Coq au Vin is a dish that can easily be constructed at home. It doesn’t require any special equipment or skill, just a little patience and the willingness to sacrifice a good bottle of wine for the effort. Using inferior wine, or the wrong wine, will surely wreck the dish so don’t do that.

The Right Wine for Coq au Vin

The old-guard recipe you will unearth calls for Red Burgundy, which is of course, Pinot Noir. Burgundy is not a wine that you will find on many wine drinkers value list so I suggest that you find a substitute. For me a young, fruity Pinot Noir from California does the trick.

If you shop any big and reputable wine merchant you will find at least a couple of good choices in the $10 range. It’s a good idea to have a relationship with your wine seller – they will happily steer you towards their favorite value Pinot.

Other good choices for Coq au Vin include a fruity, low oak Shiraz, Beaujolais-Villages, Montepulciano, or Grenache.

Bad choices include Cabernet Sauvignon, Merlot, or any wine with a heavy dose of oak. You simply want to avoid any wine with moderate to high tannins and a generous dose of new oak. These wines will absolutely kill your Coq au Vin. (As a rule, I would never use a wine like this is a braised dish).

Ingredients:

  • One Whole chicken divided as you like
  • 8 – 10 ounces thick-cut bacon
  • 3 carrots, peeled, chopped
  • 3 celery stalks, minced
  • 1 onion, minced
  • 1 bottle red wine (see instructions above)
  • 3 tablespoons tomato paste
  • 1 teaspoon five-spice powder
  • 1 quart of your best chicken stock
  • 12 sprigs thyme
  • 1 sprig rosemary
  • 2 bay leaves
  • 1 pound mushrooms cut into halves or quarters (depending on size)
  • 3 tablespoons of butter and 3 tablespoons of flour to make a roux

Method:

Preheat the oven to 350 F.

Salt and pepper the chicken pieces. In a heavy pot or casserole brown the chicken pieces in batches being careful to not overcrowd the pot. When browned, transfer to large bowl. After the chicken has been browned and removed add the vegetables and cook until the onion is translucent. Remove the vegetables transferring them to the bowl with the chicken. Add the whole slices of bacon to the pot and cook until crisp and then remove and drain on paper towels.

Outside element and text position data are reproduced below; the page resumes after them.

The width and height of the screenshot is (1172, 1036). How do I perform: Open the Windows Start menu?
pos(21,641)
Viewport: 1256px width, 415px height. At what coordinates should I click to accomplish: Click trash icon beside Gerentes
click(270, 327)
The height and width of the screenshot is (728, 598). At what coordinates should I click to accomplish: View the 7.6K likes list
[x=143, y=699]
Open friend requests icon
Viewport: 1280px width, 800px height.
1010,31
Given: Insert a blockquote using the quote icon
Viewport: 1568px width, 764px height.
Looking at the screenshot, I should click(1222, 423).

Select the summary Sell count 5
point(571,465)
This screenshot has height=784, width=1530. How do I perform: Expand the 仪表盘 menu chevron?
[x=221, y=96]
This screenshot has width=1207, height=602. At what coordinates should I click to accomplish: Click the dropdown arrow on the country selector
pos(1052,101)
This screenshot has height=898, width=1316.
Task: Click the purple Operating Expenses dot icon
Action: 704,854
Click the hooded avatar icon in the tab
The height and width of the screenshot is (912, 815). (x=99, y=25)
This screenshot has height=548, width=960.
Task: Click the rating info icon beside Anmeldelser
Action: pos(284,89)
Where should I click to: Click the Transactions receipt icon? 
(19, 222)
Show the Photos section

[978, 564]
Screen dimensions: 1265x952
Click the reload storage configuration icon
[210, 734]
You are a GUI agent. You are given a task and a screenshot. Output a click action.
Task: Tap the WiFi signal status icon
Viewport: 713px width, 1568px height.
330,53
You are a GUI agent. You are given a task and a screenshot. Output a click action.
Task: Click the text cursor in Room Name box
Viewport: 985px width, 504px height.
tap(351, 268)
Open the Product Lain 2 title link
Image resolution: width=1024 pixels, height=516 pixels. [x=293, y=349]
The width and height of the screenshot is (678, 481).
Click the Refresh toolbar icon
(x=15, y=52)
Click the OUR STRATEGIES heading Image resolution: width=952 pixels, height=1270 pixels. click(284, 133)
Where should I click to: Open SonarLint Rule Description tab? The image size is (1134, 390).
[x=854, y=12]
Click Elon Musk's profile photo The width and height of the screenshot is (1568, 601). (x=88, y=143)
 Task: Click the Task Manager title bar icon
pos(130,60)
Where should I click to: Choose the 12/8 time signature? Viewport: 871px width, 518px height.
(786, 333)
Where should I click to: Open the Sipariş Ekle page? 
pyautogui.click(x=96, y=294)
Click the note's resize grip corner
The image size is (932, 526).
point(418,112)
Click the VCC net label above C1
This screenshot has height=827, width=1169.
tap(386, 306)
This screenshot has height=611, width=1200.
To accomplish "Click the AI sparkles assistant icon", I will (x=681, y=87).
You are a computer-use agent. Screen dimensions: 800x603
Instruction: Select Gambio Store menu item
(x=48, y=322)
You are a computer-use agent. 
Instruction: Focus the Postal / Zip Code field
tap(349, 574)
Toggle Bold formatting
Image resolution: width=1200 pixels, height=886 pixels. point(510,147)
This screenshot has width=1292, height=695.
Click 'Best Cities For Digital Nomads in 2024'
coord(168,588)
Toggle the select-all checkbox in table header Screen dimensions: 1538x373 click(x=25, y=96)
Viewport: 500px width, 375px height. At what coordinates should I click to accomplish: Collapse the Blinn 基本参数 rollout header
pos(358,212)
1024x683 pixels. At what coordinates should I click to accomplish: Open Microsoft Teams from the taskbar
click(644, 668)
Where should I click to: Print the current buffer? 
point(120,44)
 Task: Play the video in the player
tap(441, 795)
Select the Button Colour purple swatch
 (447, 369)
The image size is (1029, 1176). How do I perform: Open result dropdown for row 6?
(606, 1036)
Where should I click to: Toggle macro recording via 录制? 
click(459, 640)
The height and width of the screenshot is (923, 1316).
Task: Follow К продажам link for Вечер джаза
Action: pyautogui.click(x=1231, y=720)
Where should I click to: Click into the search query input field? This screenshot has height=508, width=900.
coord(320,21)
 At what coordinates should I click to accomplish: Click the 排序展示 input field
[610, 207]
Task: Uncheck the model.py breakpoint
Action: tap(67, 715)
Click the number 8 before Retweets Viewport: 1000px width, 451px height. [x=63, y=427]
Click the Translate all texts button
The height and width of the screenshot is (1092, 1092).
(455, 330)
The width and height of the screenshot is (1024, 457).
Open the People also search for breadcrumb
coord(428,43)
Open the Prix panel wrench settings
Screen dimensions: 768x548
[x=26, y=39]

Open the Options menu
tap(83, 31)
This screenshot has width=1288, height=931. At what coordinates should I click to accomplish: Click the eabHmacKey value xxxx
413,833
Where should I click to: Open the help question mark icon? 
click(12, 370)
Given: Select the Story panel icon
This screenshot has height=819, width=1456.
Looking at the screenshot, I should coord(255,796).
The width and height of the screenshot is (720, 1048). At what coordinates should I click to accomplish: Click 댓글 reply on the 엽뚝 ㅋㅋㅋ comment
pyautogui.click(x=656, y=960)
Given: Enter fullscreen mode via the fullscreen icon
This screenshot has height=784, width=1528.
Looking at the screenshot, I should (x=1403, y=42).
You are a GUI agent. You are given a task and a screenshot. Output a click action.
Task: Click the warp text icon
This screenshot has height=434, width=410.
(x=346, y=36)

Drain all of the fat from the pot and wipe it clean with a few paper towels picking up stray grease and loose debris. Return the pot to the heat and add the tomato paste with a bit of olive oil and the five-spice powder. Cook for a few minutes until it becomes quite fragrant. Add the wine (reserving a few ounces) to the pot and stir well to incorporate the tomato paste.

Reduce the wine volume by half and then add the stock followed by the herbs tied in a bundle. Return the chicken and vegetables to the pot along with half of the bacon broken into pieces. Cover the pot and place in the center of the oven.

In a very hot pan add the mushrooms in a single layer and do not disturb (no stirring or shaking) for three minutes. Now add two tablespoons of olive oil and a generous dose of sea salt and black pepper. Sauté until browned well and most of the liquid has evaporated from the pan. Set aside in the warm oven.

In 40 minutes check the white meat pieces for doneness. If done remove to a pot or crock with a lid and cover. The dark meat will likely need another 10 minutes but you should check them now as well. When the chicken is all fully cooked and removed from the pot switch the oven off and place the crock of chicken in the oven to keep warm.

Meanwhile on the stove, top bring the liquid to a hearty boil for 5 minutes. Switch off the burner and remove it from the heat. Strain the liquid from the solids. Discard the solids and separate the fat from the rich wine stock.

In a clean pot – you can give a quick clean to the pot that you have just used to braise the chicken – prepare the roux. Cook on medium heat until the smell of raw flour has gone but be sure not to brown the roux.

Add 1 cup of your rich wine stock to the roux along with the reserved wine. The mixture should become quite thick in a minute. Slowly add the remaining rich wine stock stirring to incorporate. Bring the sauce to a boil. After boiling for a few minutes reduce the heat to low and add the reserved chicken, mushrooms, and bacon breaking into bite size bits. Continue testing on low for 10 to 15 minutes to allow the flavors to meld. Serve immediately or allow the pot to cool and serve it later or the next day. It does get better if allowed to set for a few hours.

Serve with your choice of starch such as potatoes (boiled, mashed, or roasted), pasta, or polenta. Of course, serve with a great bottle of red wine.